Tras la media sanción en el Senado, el Gobierno busca llevar la reforma laboral al recinto de la Cámara de Diputados el 25 de febrero y sostiene que cuenta con los votos necesarios para convertirla en ley sin cambios. El objetivo del Ejecutivo es cerrar el trámite durante el período de sesiones extraordinarias y evitar que el texto vuelva a la Cámara alta en segunda revisión.
“No vamos a tener problemas en Diputados”, expresan en Nación. En la Casa Rosada aseguran que cuentan con un piso de 117 diputados y que ya tienen avanzadas las negociaciones para cerrar a los 12 restantes para darle sanción completa al proyecto. Ponen la mira sobre los legisladores que responden a gobernadores.
Lo mismo aplica para los bloques dialoguistas y aliados, como el PRO y la UCR. La estrategia parlamentaria volverá a articularse a través de la mesa política de Balcarce 50 y mediante reuniones con los jefes de bancadas. El oficialismo busca ordenar el paso por comisiones y acelerar la firma de dictámenes tras el fin de semana largo de Carnaval para llegar al recinto en la última semana de febrero.
En el entorno del jefe de Estado sostienen que las modificaciones ya incorporadas funcionaron como “punto de equilibrio” para garantizar el acompañamiento de sectores dialoguistas y prevén que se mantenga el mismo esquema de acuerdos para la Cámara Baja. Los encargados de llevar las negociaciones son el presidente de Diputados, Martín Menem, y el ministro del Interior, Diego Santilli.
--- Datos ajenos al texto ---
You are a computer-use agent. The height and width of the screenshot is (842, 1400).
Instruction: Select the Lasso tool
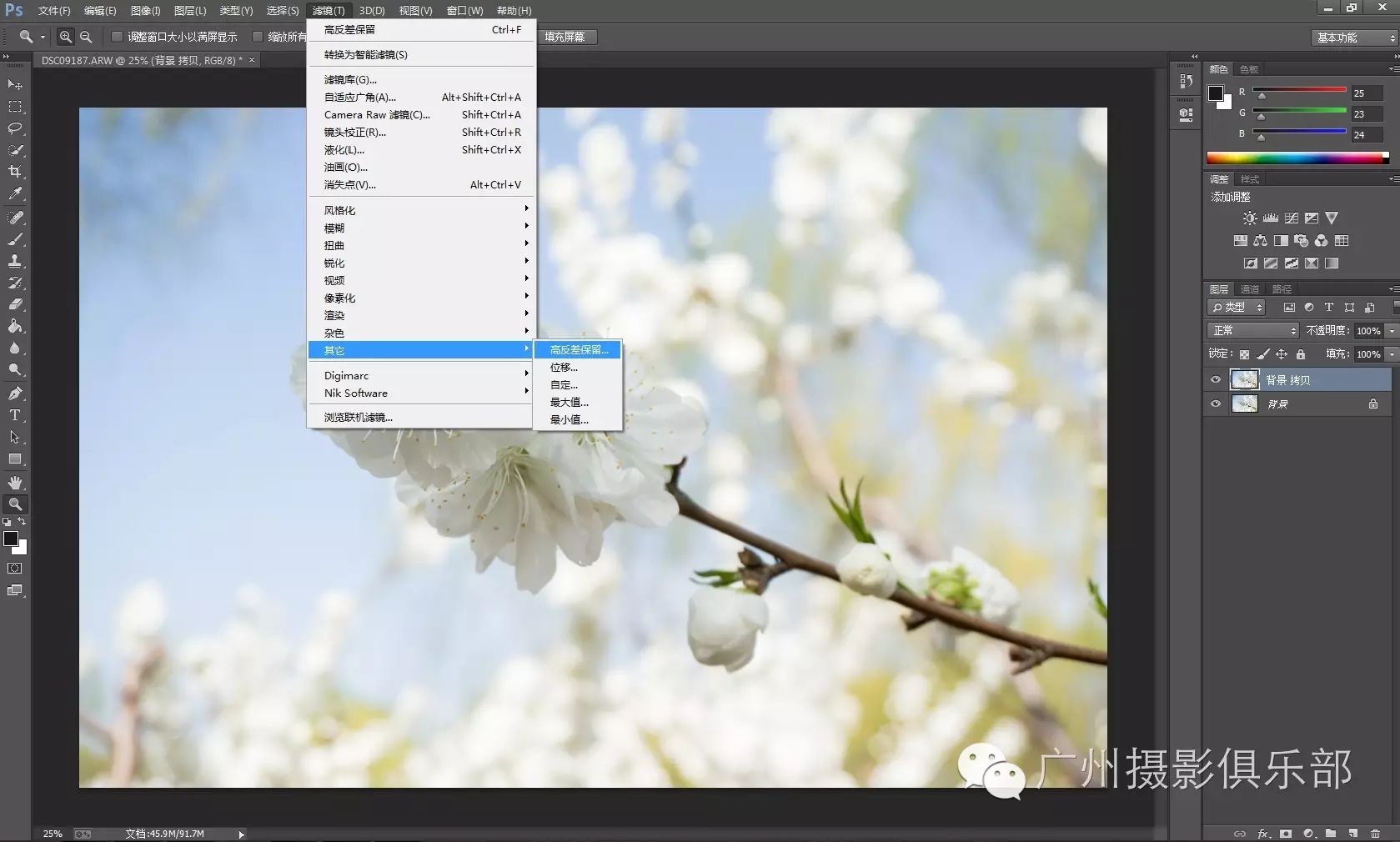pos(15,128)
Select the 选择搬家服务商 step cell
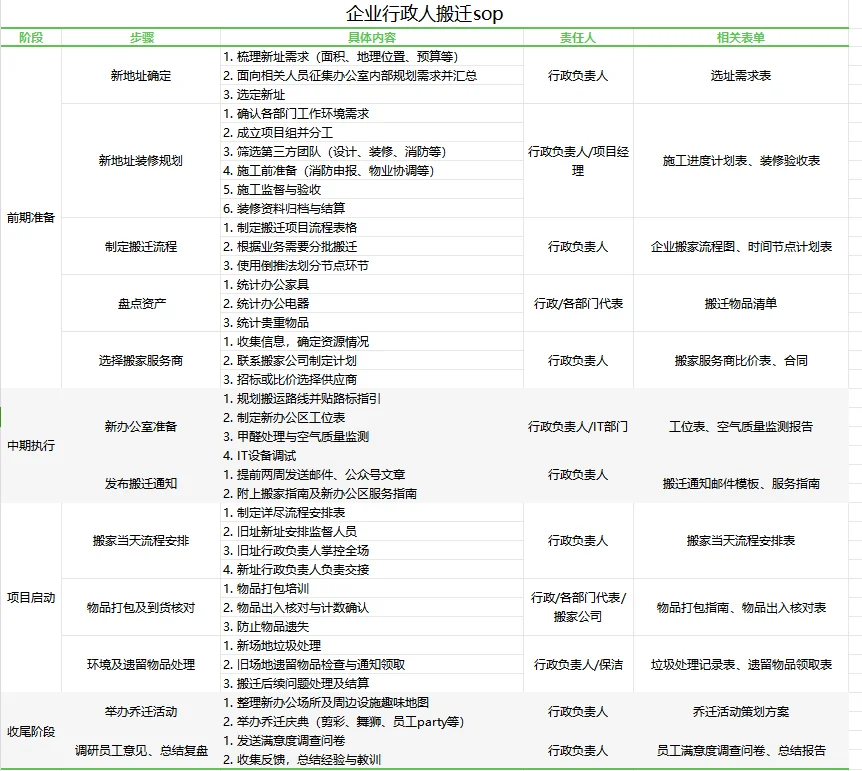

El Gobierno apunta a un tratamiento concentrado en las comisiones de Trabajo y de Presupuesto y busca acelerar los tiempos. La intención es sostener los cambios aprobados por el Senado, especialmente en los puntos que fueron objeto de negociación, como el Fondo de Asistencia Laboral (FAL).
El Ejecutivo descarta en paralelo abrir nuevas instancias de renegociación del articulado y advierte que cualquier modificación obligaría a demorar la sanción definitiva. Es por eso que la instrucción que bajó Nación es evitar incorporar cambios que alteren los acuerdos con los bloques aliados y los mandatarios provinciales.
El proyecto logró media sanción en la Cámara Alta con 42 votos a favor y 30 en contra en la votación en general, luego de una sesión que se extendió por más de 16 horas y que incluyó modificaciones negociadas con bloques dialoguistas y legisladores que responden a gobernadores. La mesa política se trasladó al Congreso y Milei siguió la sesión desde la quinta de Olivos.
La Casa Rosada apunta a llegar con la reforma laboral ya sancionada a llegar al 1 de marzo, antes de que el presidente brinde el discurso de apertura de sesiones ordinarias. Es por eso que la mesa política de Balcarce 50 definió extender un día las sesiones extraordinarias a través de un decreto para llegar con los tiempos del tratamiento en la Cámara Baja.